Gubernur Jawa Barat, Dedi Mulyadi, telah mengumumkan rekening kas umum daerah (RKUD) secara rutin melalui akun media sosial, sebagai upaya untuk meningkatkan transparansi dan keterbukaan informasi kepada publik. Langkah ini diambil sebagai respons atas isu pengendapan kas daerah dalam bentuk deposito yang sempat ramai diperbincangkan.
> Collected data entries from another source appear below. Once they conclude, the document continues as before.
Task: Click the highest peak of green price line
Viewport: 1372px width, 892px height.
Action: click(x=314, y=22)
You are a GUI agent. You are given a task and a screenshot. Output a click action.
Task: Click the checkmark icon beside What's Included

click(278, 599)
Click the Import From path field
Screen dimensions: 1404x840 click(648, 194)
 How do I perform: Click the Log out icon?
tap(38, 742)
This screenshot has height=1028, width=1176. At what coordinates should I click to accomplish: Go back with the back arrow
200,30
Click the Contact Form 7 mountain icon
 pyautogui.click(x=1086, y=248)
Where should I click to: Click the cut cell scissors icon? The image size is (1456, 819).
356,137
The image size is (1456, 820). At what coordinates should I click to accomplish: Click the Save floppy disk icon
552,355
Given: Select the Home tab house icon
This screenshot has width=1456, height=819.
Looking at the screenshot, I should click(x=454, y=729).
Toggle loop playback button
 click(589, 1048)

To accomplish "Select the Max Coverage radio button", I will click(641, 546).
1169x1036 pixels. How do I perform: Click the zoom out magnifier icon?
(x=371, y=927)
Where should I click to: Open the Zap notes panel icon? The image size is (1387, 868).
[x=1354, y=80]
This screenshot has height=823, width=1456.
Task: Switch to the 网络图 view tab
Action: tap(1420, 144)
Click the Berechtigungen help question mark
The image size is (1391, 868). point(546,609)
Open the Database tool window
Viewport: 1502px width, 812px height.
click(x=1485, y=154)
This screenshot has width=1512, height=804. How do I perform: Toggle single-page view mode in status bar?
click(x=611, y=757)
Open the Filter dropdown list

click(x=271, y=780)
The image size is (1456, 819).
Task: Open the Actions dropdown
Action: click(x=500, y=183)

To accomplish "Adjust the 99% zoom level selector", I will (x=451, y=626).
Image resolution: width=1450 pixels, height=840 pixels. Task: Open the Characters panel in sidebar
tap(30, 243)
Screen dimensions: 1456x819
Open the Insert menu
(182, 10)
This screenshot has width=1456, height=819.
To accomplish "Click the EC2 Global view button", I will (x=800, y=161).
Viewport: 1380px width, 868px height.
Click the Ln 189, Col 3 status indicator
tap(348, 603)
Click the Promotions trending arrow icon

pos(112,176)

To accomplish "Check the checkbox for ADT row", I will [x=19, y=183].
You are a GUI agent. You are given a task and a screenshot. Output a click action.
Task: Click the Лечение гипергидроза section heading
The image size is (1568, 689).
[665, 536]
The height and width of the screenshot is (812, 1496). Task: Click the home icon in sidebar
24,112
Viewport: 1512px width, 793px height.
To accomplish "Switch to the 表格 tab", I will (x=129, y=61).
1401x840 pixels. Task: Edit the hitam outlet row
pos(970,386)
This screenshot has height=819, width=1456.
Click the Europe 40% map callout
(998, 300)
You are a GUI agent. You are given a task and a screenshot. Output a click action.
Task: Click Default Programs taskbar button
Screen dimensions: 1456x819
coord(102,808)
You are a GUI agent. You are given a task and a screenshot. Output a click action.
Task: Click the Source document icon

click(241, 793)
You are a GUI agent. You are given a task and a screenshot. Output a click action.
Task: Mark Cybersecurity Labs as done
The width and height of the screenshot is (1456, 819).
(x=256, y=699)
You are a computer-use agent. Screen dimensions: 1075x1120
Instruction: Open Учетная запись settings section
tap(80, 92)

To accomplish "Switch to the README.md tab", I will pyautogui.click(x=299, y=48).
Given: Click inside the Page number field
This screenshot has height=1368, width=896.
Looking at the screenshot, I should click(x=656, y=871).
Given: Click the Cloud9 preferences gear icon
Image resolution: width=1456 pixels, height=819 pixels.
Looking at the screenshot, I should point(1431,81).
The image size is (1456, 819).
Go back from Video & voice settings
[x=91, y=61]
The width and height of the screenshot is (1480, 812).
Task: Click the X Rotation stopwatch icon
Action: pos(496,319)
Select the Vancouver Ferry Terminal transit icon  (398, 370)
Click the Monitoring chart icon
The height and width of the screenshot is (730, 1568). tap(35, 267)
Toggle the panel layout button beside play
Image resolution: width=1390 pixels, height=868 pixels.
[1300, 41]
Dalam pekan terakhir, Dedi membuka posisi RKUD di Bank BJB dengan nilai mencapai Rp 2,4 triliun.
Dedi menjelaskan bahwa langkah ini dilakukan untuk memberikan penjelasan kepada publik mengenai belanja pemerintah daerah Provinsi Jawa Barat yang dilakukan secara terbuka dan dapat diakses oleh publik. Ia juga menegaskan bahwa keterbukaan anggaran juga telah dilakukannya saat menjabat sebagai Bupati Purwakarta di dua periode sebelumnya, dan akan dilanjutkan saat memimpin Jawa Barat.
Melalui video dari Badan Pengelolaan Keuangan dan Aset Daerah (BPKAD) Jabar, Dedi secara rutin mengunggah posisi terbaru RKUD, yang dilaporkan dengan detail hingga rincian terkecil. Dalam laporan terbaru, tercatat penerimaan dari pajak rokok triwulan III sebesar Rp 935,8 miliar lebih, didominasi oleh sektor PAD yang mencapai Rp 22,8 miliar lebih. Adapun realisasi pengeluaran mencapai Rp 49,6 miliar, dengan rincian belanja pegawai, barang dan jasa, hibah, modal, dan bantuan keuangan desa.
Dedi juga mencatat bahwa kebutuhan anggaran untuk pembangunan di daerahnya hingga Desember 2025 mencapai Rp 7,5 triliun. Namun, sisa dana tersebut masih belum mencukupi dan akan ditutup melalui transfer ke daerah dari pemerintah pusat dan sumber lainnya. Selain itu, belanja publik di era pemerintahannya juga mengalami peningkatan signifikan, hampir mencapai 1.000 persen dibandingkan tahun sebelumnya.